LB’S NOTE: If the New York Times says these fiction podcasts (AKA podcasts formerly known as audio fiction, let’s get something straight – they are mighty fine indeed.
by Phoebe Lett
Long before Ben Hammersley coined the portmanteau “podcast” to describe the “webcasting” of audio files through digital syndication — and before true crime, current events and talk shows seemed to colonize the fledgling industry — audio was used to tell a good fictional story.
The medium requires the listener’s imagination, giving one the furniture to outfit a personalized theater of the mind. Today’s audio drama, industry speak for fiction podcasts, is built on lessons from the golden age of radio’s best tricks. But the digital airwaves provide creators a freedom that radio couldn’t, namely in geographical reach and weekly hours to fill (not to mention the language constraints of the Federal Communications Commission).

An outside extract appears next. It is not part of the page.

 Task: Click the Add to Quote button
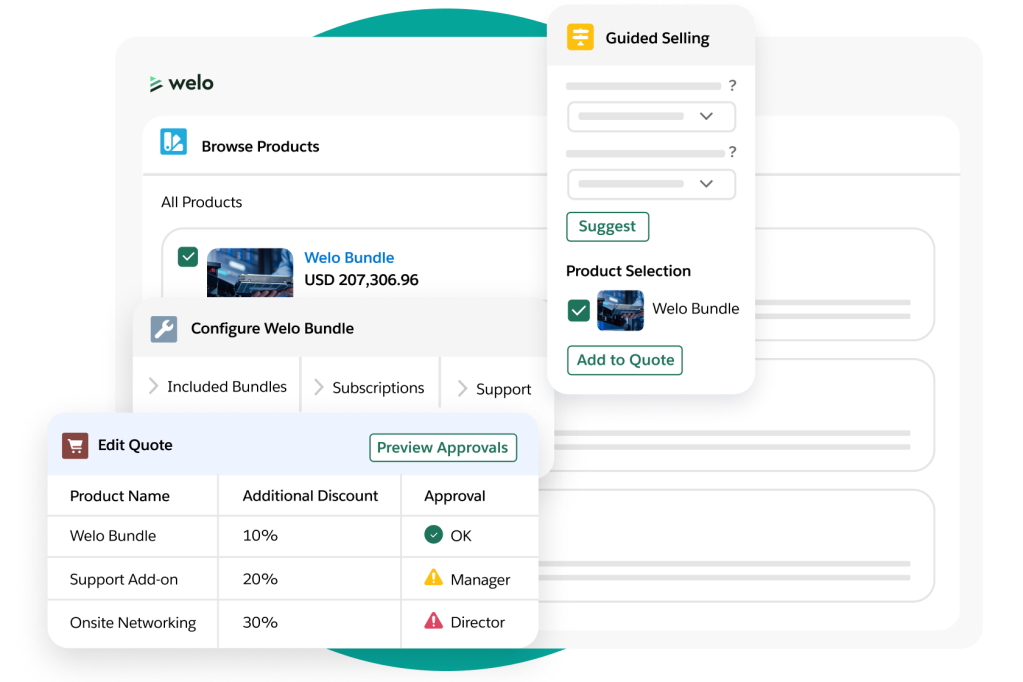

If self-isolation has you tired of looking at screens but still hungry for engrossing plot twists to lose yourself in and endearing protagonists to fall in love with, here are some lesser-known dramas for your ears.
Wooden overcoats
For generations, the Funn family has run the only funeral parlor in Piffling, a fictional island in the British Channel. Without competition, they don’t need to do more than “get the body in the coffin in the ground on time,” and sometimes barely that much. But when an impossibly, suspiciously charming competitor from off the island sets up shop across the street and immediately attracts customers with his shiny offerings like flowers and a functioning cappuccino machine, Funn Funerals starts losing its customers. Twins (and antagonists) Rudyard and Antigone Funn try everything to remain the island’s go-to mortuary. Over the four available seasons of “Wooden Overcoats,” it becomes impossible not to adore everyone in the village — “very nearly a town!” as Mayor Desmond Desmond likes to remind — even the funeral house mouse, Madeleine.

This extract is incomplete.